*** Opening of SOURCE PASSAGE ***

1917 film by Ernest C. Warde

The Vicar of Wakefield (1917)

The Vicar of Wakefield is a 1917 American silent historical drama film directed by Ernest C. Warde and starring Frederick Warde, Boyd Marshall and Kathryn Adams. It is based on the 1766 novel The Vicar of Wakefield by Oliver Goldsmith. Unlike many productions of the era, the film still survives.

*** Close of SOURCE PASSAGE ***
*** Opening of EXCERPTED DATA ***

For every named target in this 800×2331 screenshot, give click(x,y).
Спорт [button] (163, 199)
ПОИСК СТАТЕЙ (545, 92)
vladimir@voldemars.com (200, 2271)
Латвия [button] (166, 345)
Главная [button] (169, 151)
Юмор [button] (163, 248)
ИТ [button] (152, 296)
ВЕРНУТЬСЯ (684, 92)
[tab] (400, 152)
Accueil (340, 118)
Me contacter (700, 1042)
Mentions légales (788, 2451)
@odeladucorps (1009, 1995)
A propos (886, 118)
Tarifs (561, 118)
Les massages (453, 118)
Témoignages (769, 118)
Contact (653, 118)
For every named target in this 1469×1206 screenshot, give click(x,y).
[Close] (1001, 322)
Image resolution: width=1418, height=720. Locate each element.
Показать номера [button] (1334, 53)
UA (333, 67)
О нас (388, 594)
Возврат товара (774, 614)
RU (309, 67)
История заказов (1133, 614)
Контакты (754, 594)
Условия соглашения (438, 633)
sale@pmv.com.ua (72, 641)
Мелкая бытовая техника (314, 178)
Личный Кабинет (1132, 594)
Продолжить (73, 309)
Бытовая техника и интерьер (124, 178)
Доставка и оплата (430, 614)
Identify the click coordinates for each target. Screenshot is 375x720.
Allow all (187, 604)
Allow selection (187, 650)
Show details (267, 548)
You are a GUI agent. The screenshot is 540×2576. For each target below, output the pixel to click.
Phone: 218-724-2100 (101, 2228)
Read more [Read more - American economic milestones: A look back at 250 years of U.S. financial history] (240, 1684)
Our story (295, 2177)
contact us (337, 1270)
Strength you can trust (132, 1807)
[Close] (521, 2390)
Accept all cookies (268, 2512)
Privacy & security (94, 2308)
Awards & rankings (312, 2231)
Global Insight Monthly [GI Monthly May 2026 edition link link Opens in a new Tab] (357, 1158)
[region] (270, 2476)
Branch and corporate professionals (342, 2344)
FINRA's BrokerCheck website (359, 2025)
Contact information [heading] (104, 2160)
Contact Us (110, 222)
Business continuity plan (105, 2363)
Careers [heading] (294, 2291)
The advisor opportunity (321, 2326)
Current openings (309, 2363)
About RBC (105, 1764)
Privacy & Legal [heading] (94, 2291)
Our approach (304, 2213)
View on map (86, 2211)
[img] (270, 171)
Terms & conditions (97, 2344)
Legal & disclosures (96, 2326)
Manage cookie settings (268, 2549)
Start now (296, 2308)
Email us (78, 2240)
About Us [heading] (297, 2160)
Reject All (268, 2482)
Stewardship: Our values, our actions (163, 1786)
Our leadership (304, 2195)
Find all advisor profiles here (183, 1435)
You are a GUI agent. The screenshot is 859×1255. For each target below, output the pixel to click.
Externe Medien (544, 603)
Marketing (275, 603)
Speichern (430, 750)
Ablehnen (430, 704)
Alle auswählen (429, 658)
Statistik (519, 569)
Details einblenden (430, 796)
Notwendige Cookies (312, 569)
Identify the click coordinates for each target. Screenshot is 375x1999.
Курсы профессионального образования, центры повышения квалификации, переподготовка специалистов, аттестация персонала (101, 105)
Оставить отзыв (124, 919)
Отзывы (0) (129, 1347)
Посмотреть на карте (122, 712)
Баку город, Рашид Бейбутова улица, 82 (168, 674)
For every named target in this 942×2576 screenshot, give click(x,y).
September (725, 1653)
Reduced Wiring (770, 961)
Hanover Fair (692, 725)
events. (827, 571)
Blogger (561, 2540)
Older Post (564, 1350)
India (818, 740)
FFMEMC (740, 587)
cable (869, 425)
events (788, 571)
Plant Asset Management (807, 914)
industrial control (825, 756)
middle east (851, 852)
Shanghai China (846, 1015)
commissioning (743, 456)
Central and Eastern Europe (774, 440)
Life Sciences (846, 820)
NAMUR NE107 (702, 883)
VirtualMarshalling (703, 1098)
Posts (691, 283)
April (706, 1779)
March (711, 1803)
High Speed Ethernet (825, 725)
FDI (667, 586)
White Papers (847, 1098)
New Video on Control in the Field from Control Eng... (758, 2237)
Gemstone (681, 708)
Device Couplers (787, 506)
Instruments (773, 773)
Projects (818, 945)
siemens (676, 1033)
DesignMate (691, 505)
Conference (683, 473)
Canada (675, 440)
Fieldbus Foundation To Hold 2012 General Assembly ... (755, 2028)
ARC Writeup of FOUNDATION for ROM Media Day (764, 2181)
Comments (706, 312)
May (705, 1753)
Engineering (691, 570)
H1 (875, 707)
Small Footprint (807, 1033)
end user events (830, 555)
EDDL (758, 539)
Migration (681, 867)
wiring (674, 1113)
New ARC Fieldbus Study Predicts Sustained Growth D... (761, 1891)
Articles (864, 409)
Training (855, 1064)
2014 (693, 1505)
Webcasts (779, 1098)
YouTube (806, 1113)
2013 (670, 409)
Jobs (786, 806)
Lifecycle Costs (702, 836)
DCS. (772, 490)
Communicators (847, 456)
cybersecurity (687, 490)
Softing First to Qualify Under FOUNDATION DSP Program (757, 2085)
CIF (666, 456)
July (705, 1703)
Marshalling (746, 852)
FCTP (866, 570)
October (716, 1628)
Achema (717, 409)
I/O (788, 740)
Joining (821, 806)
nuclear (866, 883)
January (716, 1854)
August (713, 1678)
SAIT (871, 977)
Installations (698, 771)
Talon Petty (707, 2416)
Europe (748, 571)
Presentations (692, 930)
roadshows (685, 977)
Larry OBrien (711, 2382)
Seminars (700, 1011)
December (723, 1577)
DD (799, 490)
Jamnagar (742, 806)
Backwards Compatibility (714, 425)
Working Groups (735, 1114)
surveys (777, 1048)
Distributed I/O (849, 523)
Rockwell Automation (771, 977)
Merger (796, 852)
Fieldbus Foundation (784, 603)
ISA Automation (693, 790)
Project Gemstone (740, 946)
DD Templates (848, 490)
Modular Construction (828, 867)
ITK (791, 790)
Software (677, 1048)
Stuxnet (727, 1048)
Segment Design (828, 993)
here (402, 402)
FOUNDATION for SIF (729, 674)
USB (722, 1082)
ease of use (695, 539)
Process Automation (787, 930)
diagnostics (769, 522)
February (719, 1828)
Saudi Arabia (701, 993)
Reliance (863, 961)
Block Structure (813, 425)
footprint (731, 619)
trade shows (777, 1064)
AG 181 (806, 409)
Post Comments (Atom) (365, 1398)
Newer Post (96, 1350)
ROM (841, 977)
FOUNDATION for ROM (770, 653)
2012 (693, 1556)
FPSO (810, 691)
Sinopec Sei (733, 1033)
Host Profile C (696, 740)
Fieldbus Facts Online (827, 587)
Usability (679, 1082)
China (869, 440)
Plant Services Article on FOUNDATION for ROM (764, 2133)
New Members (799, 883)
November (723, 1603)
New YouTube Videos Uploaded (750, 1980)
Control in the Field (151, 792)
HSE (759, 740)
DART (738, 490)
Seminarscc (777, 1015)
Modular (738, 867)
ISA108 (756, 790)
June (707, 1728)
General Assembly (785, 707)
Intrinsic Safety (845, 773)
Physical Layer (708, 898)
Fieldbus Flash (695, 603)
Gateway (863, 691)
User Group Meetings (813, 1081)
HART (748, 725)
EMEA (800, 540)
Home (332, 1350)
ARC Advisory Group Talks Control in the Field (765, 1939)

*** Close of EXCERPTED DATA ***

LIST OF TASKS:
1. In the passage on the 1917 film, swap "historical drama" for "costume drama" and give the portion starting at "1917 film by" and ending at "film still survives." again.
2. According to the passage on the 1917 film, in what year was the novel it is based on published?
3. Take the passage on the 1917 film adaptation of The Vicar of Wakefield further, continuing from its last sentence.

WRITTEN RESPONSES:
1.
1917 film by Ernest C. Warde

The Vicar of Wakefield (1917)

The Vicar of Wakefield is a 1917 American silent costume drama film directed by Ernest C. Warde and starring Frederick Warde, Boyd Marshall and Kathryn Adams. It is based on the 1766 novel The Vicar of Wakefield by Oliver Goldsmith. Unlike many productions of the era, the film still survives.

2. 1766

3.
==Cast==
- Frederick Warde as Vicar of Wakefield
- Boyd Marshall as George Primrose
- Kathryn Adams as Olivia Primrose
- Gladys Leslie as Sophia Primrose
- Thomas A. Curran as Knight Geoffrey / Mr. Burchell
- Robert Vaughn as Squire Thornhill / Squire Wilmot
- Carey L. Hastings as Mrs. Primrose
- William Parke Jr. as Moses Primrose
- Tula Belle as Dick Primrose
- Barbara Howard as Bill Primrose
- Grace DeCarlton as Arabella Wilmot
- Arthur Bauer as Mr. Wilmot
- Morgan Jones as Jenkinson

==Bibliography==
- Richard Lewis Ward. When the Cock Crows: A History of the Pathé Exchange. SIU Press, 2016.